许亦洲浑身一寒,停了下来。
程修询不远不近地跟在他后边,许亦洲回头看了一眼,喊了声程修询的名字。
程修询的注意力全在两边的竹子上,被他一声喊回了魂,跨两步跟上。
“嗯,我在呢。”程修询走到许亦洲身边,捏了捏人的胳膊,“怎么了?”
他的动作太过自然,许亦洲下意识往后缩了缩,程修询没放开,反而锁得更紧了。
许亦洲轻咳两声,让自己尽量忽略胳膊的触感,说起本来要和程修询说的话:“人少就算了,一个人都没有,好诡异。”
程修询点点头,带他退后几步,回到程修询原本站着的位置。
在许亦洲迷惑的目光中,程修询指着面前的两根竹子,慢慢解释道:“左边这根比较粗,右边的比较细,不是同一批次种下的,你再看底下,”他蹲下,朝许亦洲招了招手,示意他一起,“细的这根估计种下去没几天,其他竹子也一样。一个庙里种那么多竹子,挑着高的种,人走在底下跟走在大棚里似的,你觉得……”
他还没说完,剩下的话就被突如其来的声音打断了。
一个身影在石子小路尽头出现,隔着不算近的距离,他步履蹒跚,身躯佝偻,声音却像个青年人一般中气响亮,“聪明。”
等他走近,许亦洲才看清对方的样子,这人虽脸上布满皱纹,但将近七十岁的年纪仍是黑须黑发,眼睛亮如铜铃。
他大笑着走近,顿时扰乱了周围的清净,手里捏着一根木鱼槌,宽大的袖口露出原木色的圆润形状,似乎是木鱼。
刚刚的木鱼停了,看来面前的人就是敲木鱼的人了。
老丈没刻意掩饰,将袖口里的木鱼露出来,玩似的敲了两下。
现在这个时代带发修行的人不少,但面前这位老丈行为举止实在诡异,让人放不下心中的防备。
许亦洲微微蹙眉,“什么意思?”
“夸他心思敏锐,智商超群呗。”
他不提两人刚刚的对话,不知道到底听见多少,许亦洲和程修询交换了一个眼神,两人都在对方的眼里看见同样的戒备。

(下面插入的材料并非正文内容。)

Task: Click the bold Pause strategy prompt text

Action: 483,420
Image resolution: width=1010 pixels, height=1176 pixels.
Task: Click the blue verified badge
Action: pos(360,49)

“害,别那么紧张,这竹子确实是不同批次的,竹子长得快,最新的一批前两天才送来。”
周遭除了他们对话的声音,陷入更深一层的静谧,许亦洲心里的暗色渐浓,即便不是他一个人面对这一切,彻骨的寒仍蔓延至全身。
他没有因为老丈玩笑似的话语放松,反而更仔细地观察周围可能存在的不同。
察觉到许亦洲的紧绷,程修询靠得更近了些,用半边身体支住许亦洲的半边身体,无声告诉身前的人,他在。
许亦洲轻轻拍了拍自己手旁的另一只手,抬头对上神秘老丈,“这座庙里只有你一个人?”
老丈诧异了几秒,点点头,“刚进门没多久吧,你是怎么看出来的?”
许亦洲扯了扯嘴角,“太安静了,你一出现,唯一的木鱼声都没了。”
老丈乐了,“好啊,好。”他扭头往回走,灰色衣摆飘飘然,只剩最后的半句话残留在空中,“跟我进来坐坐。”